ST. JOHN: So bob, do you think the mayor is starting from that extreme position of shutting all the libraries except for a couple days a week to give himself a good negotiating position with the council. ?

KITTLE: Well, I think this is had his vision of cutting the billion, and the cuts are gonna be painful no matter where they come from. There is a strong sentiment on the council that they can find cuts elsewhere. Tony Young the city council president told me yesterday that he was pretty confident they could find aid way to preserve the library hours. But the council in its resolution did not identify the level of cuts as you mentioned, $57 million, that is needed. So I think it's going to be difficult. They may find that the brown outs which they voted to end in their resolution, and which the mayor has now ended primarily by browning out libraries and rec centers, and that they may find a different balance there, and the brownouts, perhaps they'll stay in some rower form 678 I'm not sure. But the truth is that neither the mayor nor the City Council has addressed the structural deficit, which is about $40 million, and it's really driven by rising perception costs. The ballot issue that the mayor wants for next year would go a long way toward eliminating that. But it's still gonna be rocky next year as well.

+===+

_DIRECTIVE 1_.
Copy the passage of the transcript starting with "ST. JOHN: So" and going on through "the council. ?", renaming "libraries" as "recreation centers".
_DIRECTIVE 2_.
In one to three sentences, explain why Kittle expects it to be difficult for the council to preserve library hours, according to the transcript.
_DIRECTIVE 3_.
Pick up the transcript after its last sentence and carry it on.
The data that follow are separate from the transcript.

_DATA_.

+===+

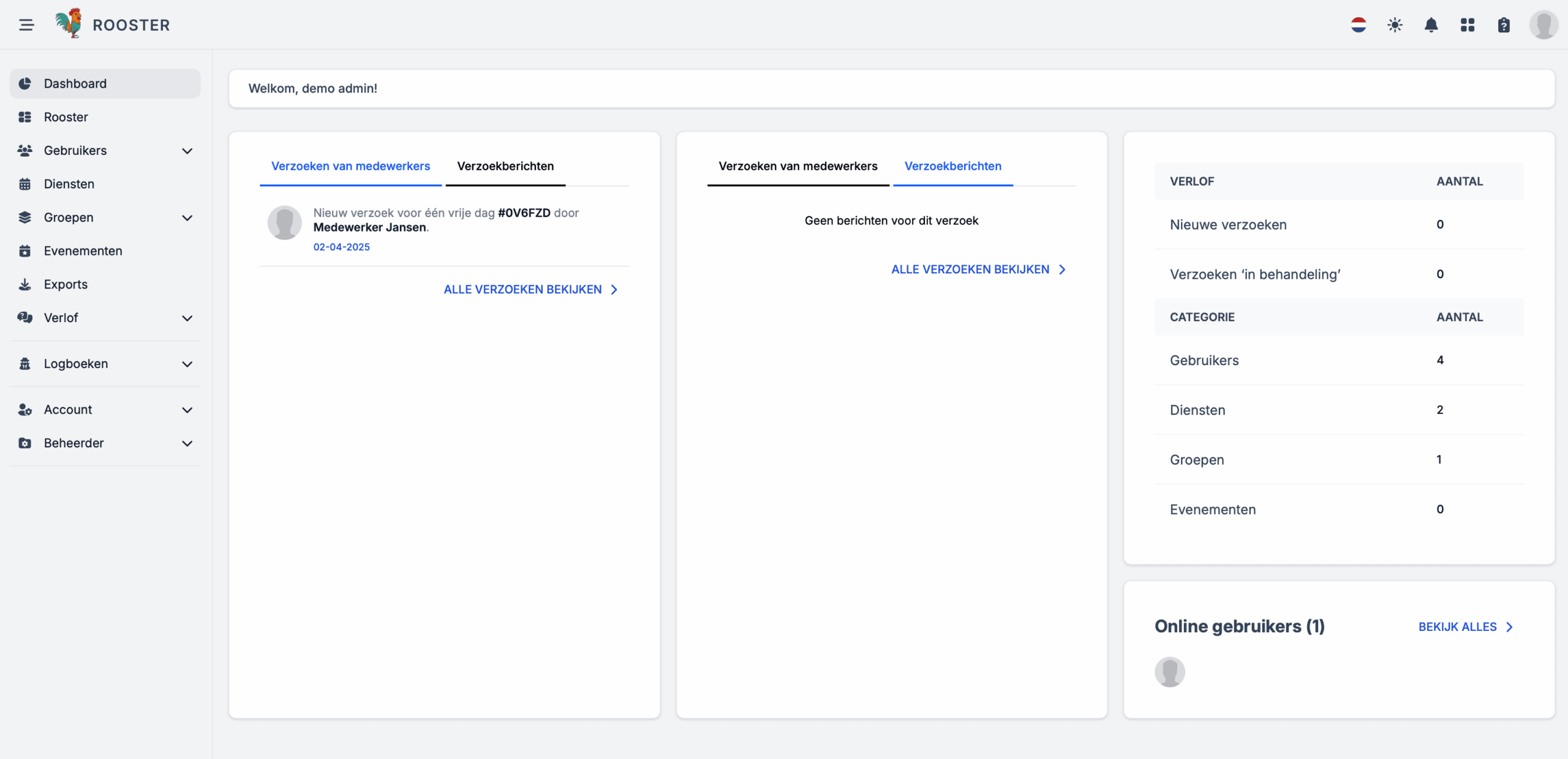Open Diensten in the sidebar
This screenshot has height=759, width=1568.
click(69, 184)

+===+

_TASK RESPONSE 1_.
ST. JOHN: So bob, do you think the mayor is starting from that extreme position of shutting all the recreation centers except for a couple days a week to give himself a good negotiating position with the council. ?

_TASK RESPONSE 2_.
Kittle says the council believes it can find cuts elsewhere, but its resolution did not identify the level of cuts needed, which is $57 million. For that reason, he expects preserving library hours to be difficult.

_TASK RESPONSE 3_.
ST. JOHN: So Alisa, we haven't heard very much in the way of bad effects from the brownouts from the fire stations that we had. That seemed like a risky position last year in the budget cuts.

BARBA: There was some bad effects. I mean, there was an infant who died, and certainly that made a lot of publicity. And I think the brownouts, we're talking about the brownouts of course of the fire stations and fire trucks, and basically taking them off line for certain amounts of time, which increased the wait time if you called 911, they were hugely unpopular. But I think library cuts and rec center cuts will be hugely unpopular as well. And I think both these things are final he cutting to the quick of what's gonna hurt with -- how many times have we heard budget pain, budget deficit, all of these things that we're seeing on the city level, the state level, and the federal level, well, they're finally getting to the point where it's gonna hurt. And I agree with you though in your analysis where you think that the mayor is proposing something that he will ultimately have to back away from. But I think it's also to make the point to the City Council and to the city that, you know, we're gonna have to cut deep and it's gonna hurt.

ST. JOHN: We'd love to hear your reaction to these two proposals, so remember you can always join us here at the round table, by calling 1-888-895-5727. So now I know that council member Carl DeMaio immediately came out with a statement saying this is shocking that the libraries will be cut, but from his position, Andrew, do that think that's because he's putting more pressure on the mayor to reform the pensions?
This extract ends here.